The March 11 and 18 public hearings on further expansion of Aspen Valley Hospital by 83,000 square feet have been spirited and rational. You have undoubtedly received a great deal of input and many points of view which, hopefully, will be carefully considered and balanced as you assess the future of this project.



Unfortunately, Phase II of this massive development did not get the in-depth scrutiny that was called for two years ago, and now it is what it is – a disastrous and flawed design with many unresolved problems.

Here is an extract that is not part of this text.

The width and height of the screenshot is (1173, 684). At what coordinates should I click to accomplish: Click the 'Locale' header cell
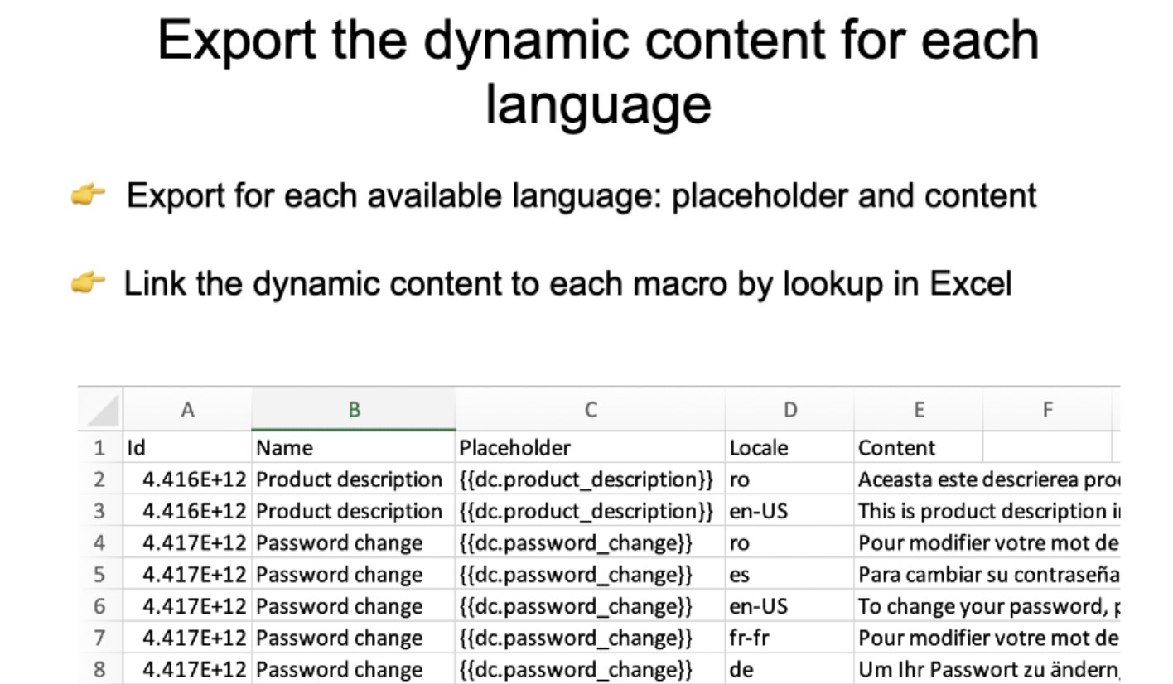(789, 448)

But Phase II is still under construction, and this could offer a ray of hope for a more suitable outcome.

You have heard numerous hospital employees and doctors expressing urgent needs and deficiencies, which they feel will be satisfied if phases III and IV are allowed to proceed. You also have heard from the general public that the project is too unattractive, imposing and destructive to the character of Castle Creek Road, the Meadowood subdivision and Twin Ridge as well as views from the roundabout and across the valley.




The prospect of three to four more years of construction is simply untenable. You surely understand by now what Aspen Valley Hospital design and administrative teams want, and, at the same time, it is extremely important that you are hearing the very valid concerns of area residents and the community at large – what must be preserved and what they feel is in jeopardy.

Now, it’s time to go deeper. The scope of this expansion – the environmental impact, the long-range financial feasibility and sustainability, and the ultimate cost to taxpayers – has been repeatedly questioned. Perhaps the future of the project should be assessed by an independent task force comprised of individuals who have the expertise to assist and work with you in determining the right course of action. This task force should include someone who is a hospital-planning specialist who understands our demographics and can assess our actual community health care needs. Even if this has been done, it would be wise to update all such information at this juncture, between phases, where creative changes can be made and financial catastrophe averted.

It seems logical that Phases III and IV be tabled indefinitely, and the unusable portion of the parking garage (set aside and not intended for use until all four phases are complete) be redesigned and configured to accommodate the urgent needs of the emergency room and the decontamination area, etc. We are wondering why addressing these deficiencies did not have a higher priority than 12,000 square feet of office space in the last go round. Perhaps you can get to the bottom of this.

Please rein in and re-examine this potential disaster waiting to happen.